In this “VRAM-constrained regime,” MoE models (trained from scratch) are nowhere near competitive with dense LLMs. While there has been some success at turning dense models into MoE models with less performance loss, that work isn’t really relevant to your hypothesis without a substantial amount of additional intellectual work. MoE models are egregiously inefficient in terms of performance-per-VRAM, but compensate by being more efficient in terms of performance-per-FLOP.
How egregious exactly? Well the first MoE paper I grabbed claims that their 1.1T parameter MoE model performs similarly to a 6.7B parameter dense model and that their 207B parameter MoE model performs similarity to a 1.3B parameter model. To put these numbers in prospective: the (currently unverified) claims NVIDIA is making about quantization on their H100 GPUs would enable you to fit a 640B parameter model on an 8xH100 (80GB) device. So you can use an entire 8xH100 machine to fit a MoE model, or you can use a single 3090 Ti and get better performance (using LLM.int8).

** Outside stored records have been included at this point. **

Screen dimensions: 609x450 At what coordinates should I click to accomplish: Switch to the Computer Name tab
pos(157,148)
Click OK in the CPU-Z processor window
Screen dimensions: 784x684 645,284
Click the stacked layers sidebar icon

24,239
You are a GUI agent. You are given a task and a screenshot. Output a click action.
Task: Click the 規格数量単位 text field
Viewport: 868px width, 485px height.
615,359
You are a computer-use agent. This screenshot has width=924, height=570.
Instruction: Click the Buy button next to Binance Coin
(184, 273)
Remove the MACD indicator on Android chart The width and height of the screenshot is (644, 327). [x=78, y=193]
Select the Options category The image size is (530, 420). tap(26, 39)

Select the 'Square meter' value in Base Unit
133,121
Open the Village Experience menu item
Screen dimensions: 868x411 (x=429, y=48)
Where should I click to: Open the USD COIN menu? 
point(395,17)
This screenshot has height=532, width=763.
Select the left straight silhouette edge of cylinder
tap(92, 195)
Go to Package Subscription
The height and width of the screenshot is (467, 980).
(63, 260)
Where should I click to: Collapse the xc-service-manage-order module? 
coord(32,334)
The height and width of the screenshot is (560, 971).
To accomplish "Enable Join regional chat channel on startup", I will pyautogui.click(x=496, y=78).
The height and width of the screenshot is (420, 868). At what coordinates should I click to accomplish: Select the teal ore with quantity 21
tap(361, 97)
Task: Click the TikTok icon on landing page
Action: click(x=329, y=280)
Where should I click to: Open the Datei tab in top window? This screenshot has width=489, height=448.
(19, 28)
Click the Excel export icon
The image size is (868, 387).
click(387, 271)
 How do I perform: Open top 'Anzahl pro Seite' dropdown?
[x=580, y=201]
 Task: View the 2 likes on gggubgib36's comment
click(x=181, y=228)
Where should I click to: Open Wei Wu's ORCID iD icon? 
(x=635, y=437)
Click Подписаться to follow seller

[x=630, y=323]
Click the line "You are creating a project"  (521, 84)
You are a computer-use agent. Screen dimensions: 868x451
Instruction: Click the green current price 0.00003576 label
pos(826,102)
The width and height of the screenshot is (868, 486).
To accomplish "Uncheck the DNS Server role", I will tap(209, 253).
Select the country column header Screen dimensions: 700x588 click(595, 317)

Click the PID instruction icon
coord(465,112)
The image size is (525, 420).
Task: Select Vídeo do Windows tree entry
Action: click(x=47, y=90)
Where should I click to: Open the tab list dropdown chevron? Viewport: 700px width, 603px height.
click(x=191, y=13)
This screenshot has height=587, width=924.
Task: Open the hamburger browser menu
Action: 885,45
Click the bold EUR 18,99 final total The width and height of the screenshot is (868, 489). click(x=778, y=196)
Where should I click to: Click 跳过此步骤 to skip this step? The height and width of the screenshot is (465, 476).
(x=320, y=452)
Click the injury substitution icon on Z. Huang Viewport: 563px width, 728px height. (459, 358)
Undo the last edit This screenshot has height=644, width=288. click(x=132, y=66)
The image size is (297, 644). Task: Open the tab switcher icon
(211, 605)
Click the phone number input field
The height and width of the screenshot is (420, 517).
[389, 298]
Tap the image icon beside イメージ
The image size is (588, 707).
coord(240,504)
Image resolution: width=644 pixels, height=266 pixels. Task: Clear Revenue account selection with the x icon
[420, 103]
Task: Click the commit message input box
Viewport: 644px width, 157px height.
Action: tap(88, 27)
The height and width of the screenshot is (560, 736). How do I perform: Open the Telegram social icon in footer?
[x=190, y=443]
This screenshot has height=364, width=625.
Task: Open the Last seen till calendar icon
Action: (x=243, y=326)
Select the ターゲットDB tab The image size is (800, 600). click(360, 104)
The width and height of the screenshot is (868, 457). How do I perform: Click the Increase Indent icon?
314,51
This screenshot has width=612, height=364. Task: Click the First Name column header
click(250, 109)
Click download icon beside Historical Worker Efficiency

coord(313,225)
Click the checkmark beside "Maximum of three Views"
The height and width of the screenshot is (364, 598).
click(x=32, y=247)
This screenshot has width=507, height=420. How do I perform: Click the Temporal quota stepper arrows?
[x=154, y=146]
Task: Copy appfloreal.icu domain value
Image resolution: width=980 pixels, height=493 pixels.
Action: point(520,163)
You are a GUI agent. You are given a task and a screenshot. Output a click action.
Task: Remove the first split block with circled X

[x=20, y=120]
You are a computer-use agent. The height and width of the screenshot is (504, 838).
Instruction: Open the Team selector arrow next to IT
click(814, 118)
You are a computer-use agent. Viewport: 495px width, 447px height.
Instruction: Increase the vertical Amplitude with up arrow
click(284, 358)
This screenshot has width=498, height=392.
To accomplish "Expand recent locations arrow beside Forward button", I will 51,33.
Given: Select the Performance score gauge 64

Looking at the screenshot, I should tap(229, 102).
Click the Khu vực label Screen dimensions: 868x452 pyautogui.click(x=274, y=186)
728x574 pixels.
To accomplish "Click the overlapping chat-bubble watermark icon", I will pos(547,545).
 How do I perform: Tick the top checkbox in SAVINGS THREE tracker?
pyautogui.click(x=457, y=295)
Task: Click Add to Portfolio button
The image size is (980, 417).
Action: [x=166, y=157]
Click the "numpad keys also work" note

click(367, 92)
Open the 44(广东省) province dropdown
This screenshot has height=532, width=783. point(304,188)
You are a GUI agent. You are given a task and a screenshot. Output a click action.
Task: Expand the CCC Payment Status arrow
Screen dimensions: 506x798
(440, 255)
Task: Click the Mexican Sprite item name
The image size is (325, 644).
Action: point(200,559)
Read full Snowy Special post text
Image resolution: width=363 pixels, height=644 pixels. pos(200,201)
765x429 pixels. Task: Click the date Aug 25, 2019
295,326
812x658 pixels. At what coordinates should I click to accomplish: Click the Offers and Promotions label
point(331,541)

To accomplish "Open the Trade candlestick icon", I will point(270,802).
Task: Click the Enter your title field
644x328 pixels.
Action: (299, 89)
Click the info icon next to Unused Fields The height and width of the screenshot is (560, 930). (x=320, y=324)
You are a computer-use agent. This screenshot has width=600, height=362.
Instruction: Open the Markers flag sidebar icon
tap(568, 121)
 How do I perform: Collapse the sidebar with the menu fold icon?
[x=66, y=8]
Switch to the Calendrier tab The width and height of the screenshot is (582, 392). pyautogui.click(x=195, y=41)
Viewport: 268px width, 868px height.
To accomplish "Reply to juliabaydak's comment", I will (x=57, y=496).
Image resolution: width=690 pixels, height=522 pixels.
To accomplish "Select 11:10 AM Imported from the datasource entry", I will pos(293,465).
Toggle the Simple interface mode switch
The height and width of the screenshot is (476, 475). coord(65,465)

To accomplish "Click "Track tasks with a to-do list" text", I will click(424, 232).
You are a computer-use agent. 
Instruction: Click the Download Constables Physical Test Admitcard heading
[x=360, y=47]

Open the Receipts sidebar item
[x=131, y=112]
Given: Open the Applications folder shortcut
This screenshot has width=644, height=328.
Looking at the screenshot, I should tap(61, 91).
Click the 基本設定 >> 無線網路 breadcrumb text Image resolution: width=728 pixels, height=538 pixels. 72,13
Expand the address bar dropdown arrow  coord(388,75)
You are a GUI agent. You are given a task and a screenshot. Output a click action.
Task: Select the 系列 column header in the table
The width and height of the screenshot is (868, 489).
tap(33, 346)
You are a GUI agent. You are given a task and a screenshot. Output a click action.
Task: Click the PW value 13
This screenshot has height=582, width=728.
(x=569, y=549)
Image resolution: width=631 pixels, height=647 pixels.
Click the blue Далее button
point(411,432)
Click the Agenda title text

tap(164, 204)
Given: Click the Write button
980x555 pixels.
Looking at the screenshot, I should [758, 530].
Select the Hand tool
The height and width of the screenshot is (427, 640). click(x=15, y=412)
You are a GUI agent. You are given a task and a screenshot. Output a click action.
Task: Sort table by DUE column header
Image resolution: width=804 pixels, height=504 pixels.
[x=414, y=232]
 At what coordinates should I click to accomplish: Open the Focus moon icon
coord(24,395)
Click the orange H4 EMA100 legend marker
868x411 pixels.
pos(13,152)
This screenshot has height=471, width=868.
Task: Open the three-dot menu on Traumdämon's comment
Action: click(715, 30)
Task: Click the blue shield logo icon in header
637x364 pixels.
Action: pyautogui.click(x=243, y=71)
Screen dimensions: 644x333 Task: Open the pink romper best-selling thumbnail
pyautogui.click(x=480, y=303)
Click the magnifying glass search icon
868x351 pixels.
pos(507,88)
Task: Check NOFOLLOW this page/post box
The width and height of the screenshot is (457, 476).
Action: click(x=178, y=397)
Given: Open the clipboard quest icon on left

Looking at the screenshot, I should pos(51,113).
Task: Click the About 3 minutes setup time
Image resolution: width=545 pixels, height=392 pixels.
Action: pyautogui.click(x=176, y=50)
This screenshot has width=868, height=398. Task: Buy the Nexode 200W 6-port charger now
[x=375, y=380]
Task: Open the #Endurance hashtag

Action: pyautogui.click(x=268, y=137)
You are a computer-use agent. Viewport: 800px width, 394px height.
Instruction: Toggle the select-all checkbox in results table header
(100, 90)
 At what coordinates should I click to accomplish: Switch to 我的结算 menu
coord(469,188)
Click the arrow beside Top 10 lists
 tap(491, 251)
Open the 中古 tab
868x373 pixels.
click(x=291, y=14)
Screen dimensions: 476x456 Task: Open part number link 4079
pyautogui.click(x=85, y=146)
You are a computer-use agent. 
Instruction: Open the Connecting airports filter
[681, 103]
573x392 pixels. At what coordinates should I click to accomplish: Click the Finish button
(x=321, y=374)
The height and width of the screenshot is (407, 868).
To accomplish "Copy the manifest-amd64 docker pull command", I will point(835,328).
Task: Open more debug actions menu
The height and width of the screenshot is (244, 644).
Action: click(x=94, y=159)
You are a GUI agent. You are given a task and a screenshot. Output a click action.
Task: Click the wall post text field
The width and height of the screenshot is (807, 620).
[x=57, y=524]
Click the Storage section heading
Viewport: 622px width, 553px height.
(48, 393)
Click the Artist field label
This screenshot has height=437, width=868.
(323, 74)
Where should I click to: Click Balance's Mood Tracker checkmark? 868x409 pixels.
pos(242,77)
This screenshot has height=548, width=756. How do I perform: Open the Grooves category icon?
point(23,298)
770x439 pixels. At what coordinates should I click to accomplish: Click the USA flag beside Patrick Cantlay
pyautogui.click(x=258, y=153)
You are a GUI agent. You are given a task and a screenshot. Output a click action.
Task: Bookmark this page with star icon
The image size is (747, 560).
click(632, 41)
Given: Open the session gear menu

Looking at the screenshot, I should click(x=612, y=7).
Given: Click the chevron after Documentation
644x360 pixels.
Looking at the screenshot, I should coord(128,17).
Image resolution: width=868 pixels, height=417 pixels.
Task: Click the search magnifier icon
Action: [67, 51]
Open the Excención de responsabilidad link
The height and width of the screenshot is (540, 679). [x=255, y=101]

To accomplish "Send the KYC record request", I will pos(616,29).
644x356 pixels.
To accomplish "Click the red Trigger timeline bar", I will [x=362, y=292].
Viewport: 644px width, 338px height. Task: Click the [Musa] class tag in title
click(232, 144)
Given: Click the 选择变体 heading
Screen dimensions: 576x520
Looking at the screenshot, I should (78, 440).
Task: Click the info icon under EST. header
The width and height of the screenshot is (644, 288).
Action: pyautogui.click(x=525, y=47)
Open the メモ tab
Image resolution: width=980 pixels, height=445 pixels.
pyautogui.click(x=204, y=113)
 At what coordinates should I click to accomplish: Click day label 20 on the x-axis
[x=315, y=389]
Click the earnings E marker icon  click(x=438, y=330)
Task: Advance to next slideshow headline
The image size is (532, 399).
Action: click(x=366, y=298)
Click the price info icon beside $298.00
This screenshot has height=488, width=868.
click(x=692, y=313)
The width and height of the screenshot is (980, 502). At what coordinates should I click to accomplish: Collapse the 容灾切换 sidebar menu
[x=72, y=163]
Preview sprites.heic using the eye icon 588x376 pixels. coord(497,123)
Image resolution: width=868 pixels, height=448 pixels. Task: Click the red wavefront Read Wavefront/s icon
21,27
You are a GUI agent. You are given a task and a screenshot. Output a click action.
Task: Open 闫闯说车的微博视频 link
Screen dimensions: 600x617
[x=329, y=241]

Edit: in a reply to the other answer you say
I had misread your claim, but I think the intent of my response is still valid. Even with this more specific claim, you see people aspiring to believe that this is true for MHA and coming up (largely, albeit not entirely) empty. There’s still a significant burden on you to show why your position is better than the same position with the word “MoE” replaced with “MHA.”
Curious whether your high-level thoughts on these topics still hold or have changed.